Except that for the illegal actions the company is taking to screw with reserve numbers has made SAP a scheduler adjuster only, you can't do anything lucrative with it right now. Nothing is critical because the number of reserves needed always magically seems to match the number of reserves available ever day (I've seen -5 before, apparently they need -5 bodies, how this is possible is beyond me). This also makes it impossible to adjust your schedule after SAP closes, you can only add flying out of open time, not swap, even on a one for one to move a trips back or fowards. Hopefully this gets fixed sooner than later.
 
This is almost exactly what was said in my new hire ground school during indoc. I, and others were very pissed off by the attitude.

An Asst. CP came in to talk to us, when somebody asked about pay raises, he stopped, looked around the room and said "Well this room is pretty full now isn't it? I don't see any reason here to raise pay."

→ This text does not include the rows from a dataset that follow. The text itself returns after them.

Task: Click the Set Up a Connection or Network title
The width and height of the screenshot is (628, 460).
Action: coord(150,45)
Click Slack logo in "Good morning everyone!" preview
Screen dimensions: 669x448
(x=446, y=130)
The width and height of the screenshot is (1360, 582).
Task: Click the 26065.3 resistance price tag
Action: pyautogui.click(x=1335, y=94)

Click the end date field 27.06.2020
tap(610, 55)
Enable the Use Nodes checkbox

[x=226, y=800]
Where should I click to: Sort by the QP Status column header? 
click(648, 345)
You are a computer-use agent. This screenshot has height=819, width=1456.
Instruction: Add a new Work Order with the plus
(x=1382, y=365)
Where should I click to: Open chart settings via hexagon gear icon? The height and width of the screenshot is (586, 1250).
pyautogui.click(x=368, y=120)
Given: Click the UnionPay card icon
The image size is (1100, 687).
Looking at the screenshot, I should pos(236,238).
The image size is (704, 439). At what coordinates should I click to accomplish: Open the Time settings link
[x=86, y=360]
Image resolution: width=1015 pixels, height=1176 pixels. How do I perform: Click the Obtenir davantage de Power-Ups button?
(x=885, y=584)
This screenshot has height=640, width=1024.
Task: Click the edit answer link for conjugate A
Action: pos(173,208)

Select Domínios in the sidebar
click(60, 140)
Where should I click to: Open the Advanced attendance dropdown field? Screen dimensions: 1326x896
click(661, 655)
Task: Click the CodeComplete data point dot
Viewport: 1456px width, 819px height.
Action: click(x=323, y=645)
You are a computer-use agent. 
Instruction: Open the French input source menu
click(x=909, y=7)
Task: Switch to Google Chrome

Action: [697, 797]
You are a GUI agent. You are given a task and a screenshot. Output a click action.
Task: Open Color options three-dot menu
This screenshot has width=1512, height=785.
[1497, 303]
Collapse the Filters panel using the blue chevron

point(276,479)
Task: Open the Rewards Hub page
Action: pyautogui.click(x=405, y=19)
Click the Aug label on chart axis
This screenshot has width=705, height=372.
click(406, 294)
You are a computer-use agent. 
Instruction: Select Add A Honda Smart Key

It's attitudes like that which prevent me from having an ounce of compassion for any of these regionals, even the one I work for. I'm getting some great experience, but the moment I can move on to greener pastures I'm out.
I don't condone management coming in announcing that, BUT:
In the management defense, you knew the deal going into the new job, did you not? I can understand asking for raises after some time in the seat, but new hire? I would say the Asst. CP was spot on in his assessment. Until they can not fill seats in class, the pay is fine.
 
There should be no such thing as a pilot with pax behind him making less than 60k a year, and that should be increased with inflation every.single.year.end of story.
Only if they can not put butts in seats. Until then, lay back and enjoy.
 
This is almost exactly what was said in my new hire ground school during indoc. I, and others were very pissed off by the attitude.

An Asst. CP came in to talk to us, when somebody asked about pay raises, he stopped, looked around the room and said "Well this room is pretty full now isn't it? I don't see any reason here to raise pay."

It's attitudes like that which prevent me from having an ounce of compassion for any of these regionals, even the one I work for. I'm getting some great experience, but the moment I can move on to greener pastures I'm out.
You should have gotten up and walked out.